Вскоре проснулись ещё один — два мальчика, сели в кроватях и начали тихонько переговариваться. Потом и Ист, поворочавшись с боку на бок, сел, кивнул Тому и начал осматривать свою лодыжку.

— Ещё везёт, — сказал он, — что сегодня с утра никуда не идти, а то я, наверно, буду хромать как собака.

Это было воскресное утро, а воскресные лекции в ту пору введены ещё не были, поэтому время между сном и службой в часовне в одиннадцать часов не было занято ничем, кроме завтрака. Заполнить этот промежуток было нелегко, и, когда вскоре Доктор ввёл воскресные лекции, это было настоящим благом для всей школы, хотя встречено это новшество было не без ворчания. А пока можно было валяться в кровати сколько хочешь, и никто вставать не спешил, особенно в тех комнатах, где шестиклассник отличался добродушием, как в комнате у Тома и Иста, и позволял младшим мальчикам болтать и смеяться и вообще делать практически все, что они пожелают, до тех пор, пока они его не беспокоили. Его кровать была побольше, чем у остальных, и стояла в углу у камина, а рядом с ней — умывальник с большим тазом; и там он возлежал, окружённый ореолом величия, задёрнув белые занавески так, чтобы получился отдельный уголок. Кровать Тома была почти напротив, и он с благоговейным ужасом смотрел, как великий человек проснулся, вытащил из-под подушки книгу и стал читать, подперев голову рукой и повернувшись спиной к комнате. Вскоре, однако, послышался шум борьбы и приглушённые комментарии мальчишек, вроде: «Давай, Головастик! Валяй, Грин! Тяни с него одеяло! Дай ему по рукам!» Младший Грин и Холл, которого обычно звали Головастиком за то, что у него была большая чёрная голова и тощие ноги, спали рядом в дальнем конце у двери и постоянно устраивали друг другу разные каверзы, которые обычно, как и сегодня, кончались бурным открытым столкновением. И вот теперь они, забыв о порядке и силе авторитета, одной рукой яростно старались стянуть друг с друга одеяла, а второй, вооружённой шлёпанцем, изо всех сил колотили по всем частям тела противника, до которых только могли дотянуться.

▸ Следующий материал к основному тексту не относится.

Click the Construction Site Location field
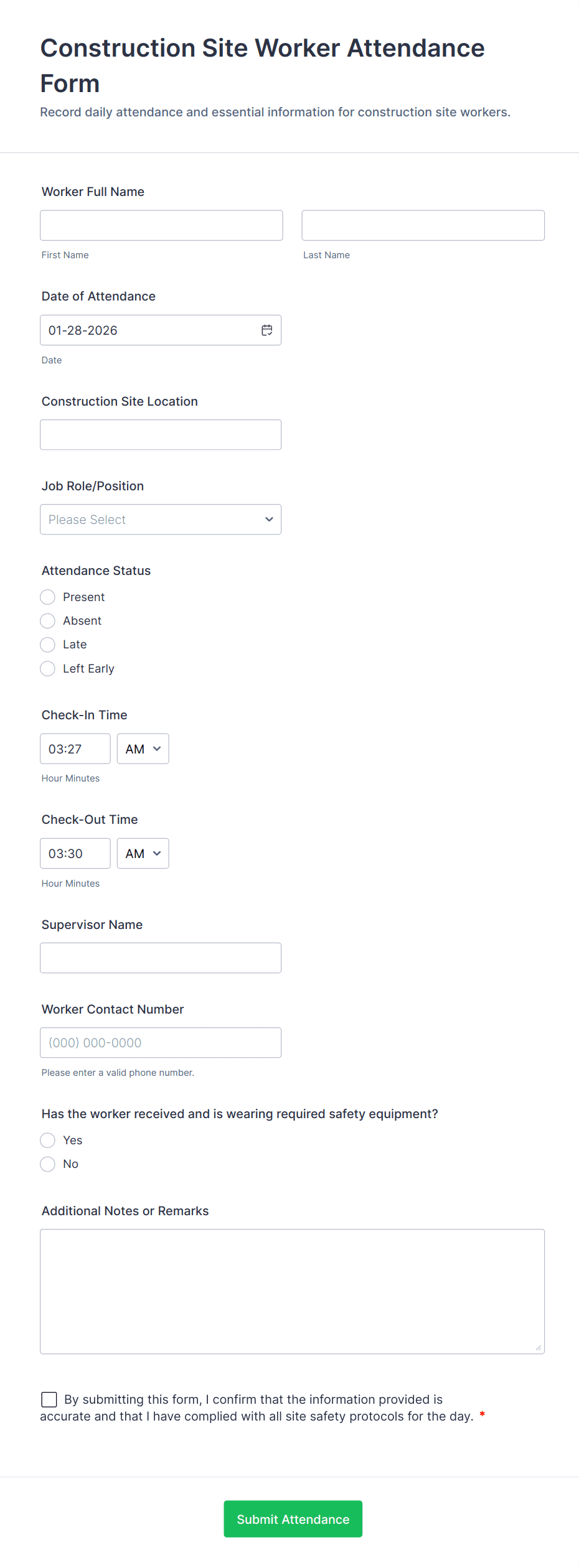The height and width of the screenshot is (1568, 579). pyautogui.click(x=161, y=435)
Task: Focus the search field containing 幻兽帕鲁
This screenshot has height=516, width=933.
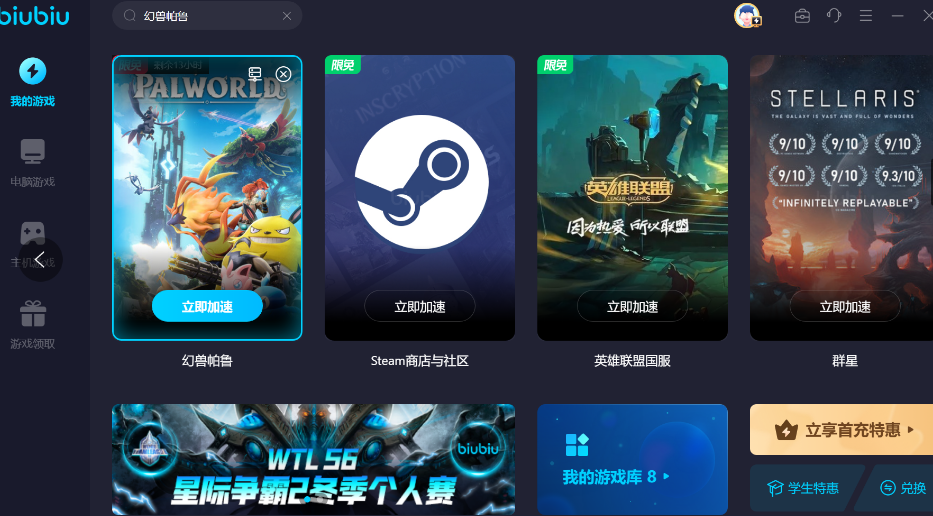Action: (x=206, y=16)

— А ну-ка успокоились там, в углу, — прикрикнул староста, садясь в кровати и выглядывая из-за своей занавески; Головастик и младший Грин юркнули в свои растерзанные постели, а он, поглядев на часы, добавил, — Ого, начало девятого! Чья очередь за водой?

(В тех комнатах, где староста придавал своему омовению большое значение, фаги из его комнаты должны были по очереди спускаться на кухню и выпрашивать или красть для него горячую воду; часто этот обычай простирался ещё дальше, и каждое утро двое мальчиков должны были приносить воду для всей комнаты.)

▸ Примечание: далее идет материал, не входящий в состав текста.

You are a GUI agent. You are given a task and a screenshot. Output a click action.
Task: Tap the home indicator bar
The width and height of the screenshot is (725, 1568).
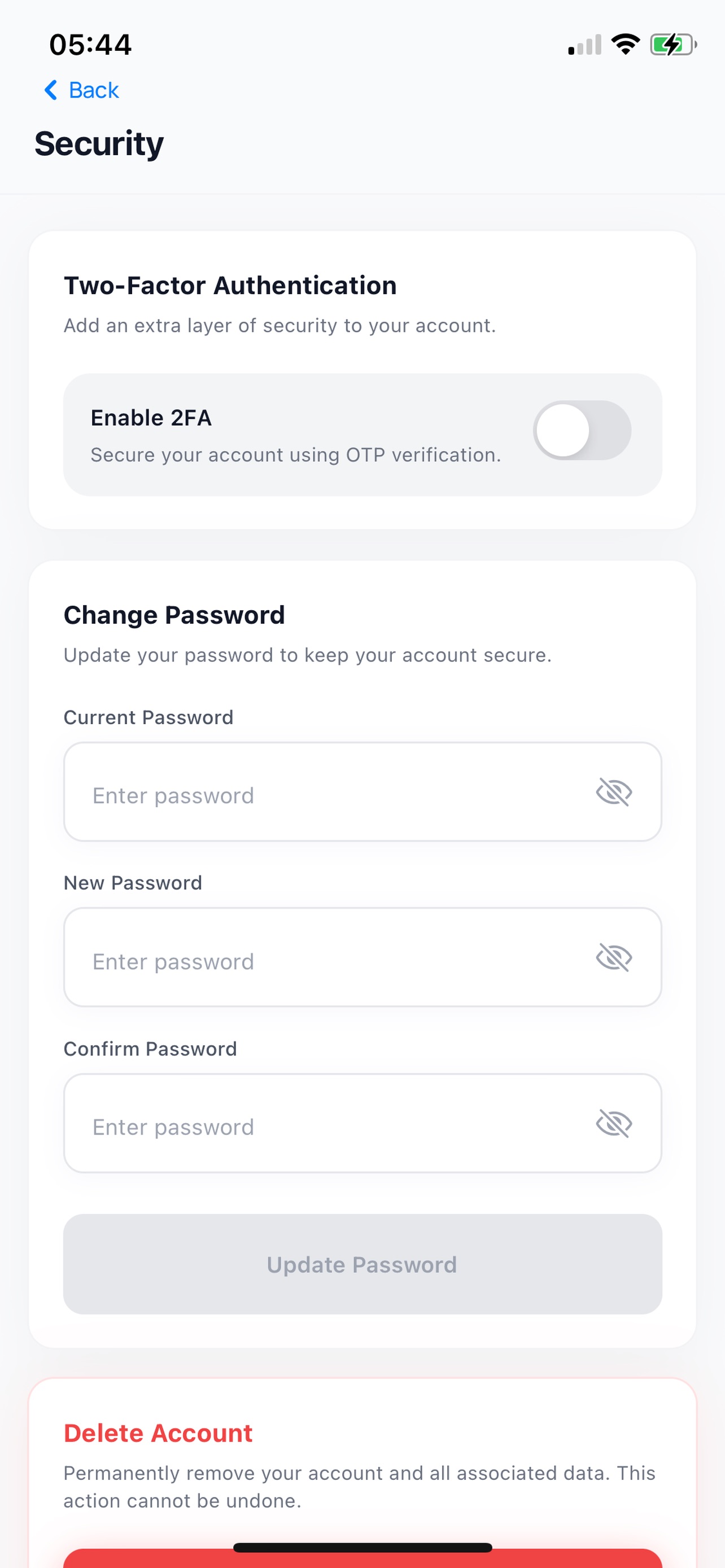pyautogui.click(x=362, y=1548)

— Иста и Головастика, — ответил старший из фагов, который следил за расписанием.

— Я не могу, — сказал Ист, — нога болит.

— Быстро отправляйтесь, кто-нибудь, и без разговоров, — сказал великий человек, встал с кровати, надел шлёпанцы и пошёл в большой коридор, куда выходили все спальни, чтобы вытащить из чемодана своё воскресное одеяние.

— Давай я схожу за тебя, — сказал Том Исту. — Мне даже интересно.

— Спасибо, ты славный парень. Одень только брюки и возьми свой кувшин и мой. Головастик покажет тебе дорогу.

И вот Том с Головастиком, в ночных рубашках поверх брюк, спустились по лестнице, прошли через маленькую кладовую, где по вечерам выдавали свечи, пиво, хлеб и сыр, потом через двор Школьного корпуса, потом по длинному коридору и, наконец, добрались до кухни, где, после переговоров с красивой рослой кухаркой, которая клялась, что налила сегодня уже дюжину кувшинов, получили свою горячую воду и с большой осторожностью и максимально возможной скоростью вернулись назад. Но даже так им еле-еле удалось ускользнуть от пиратов из комнаты пятого класса, которые подстерегали конвои с горячей водой и гнались за ними до самых дверей их спальни, так что половину воды они расплескали в коридоре.

— Всё равно это лучше, чем идти второй раз, — заметил Головастик. — А пришлось бы, если бы они нас поймали.

К тому времени, как прозвенел колокольчик на молитву, Том и все его новые товарищи спустились вниз, одетые во всё самое лучшее, и он впервые с удовлетворением ответил «Здесь», когда назвали его фамилию, потому что староста, дежуривший на этой неделе, уже внёс её в самый конец списка. А потом был завтрак и прогулка по большому школьному двору и по городу вместе с Истом, хромота которого становилась заметной лишь тогда, когда нужно было исполнять обязанности фага. Так они скоротали время до службы в часовне.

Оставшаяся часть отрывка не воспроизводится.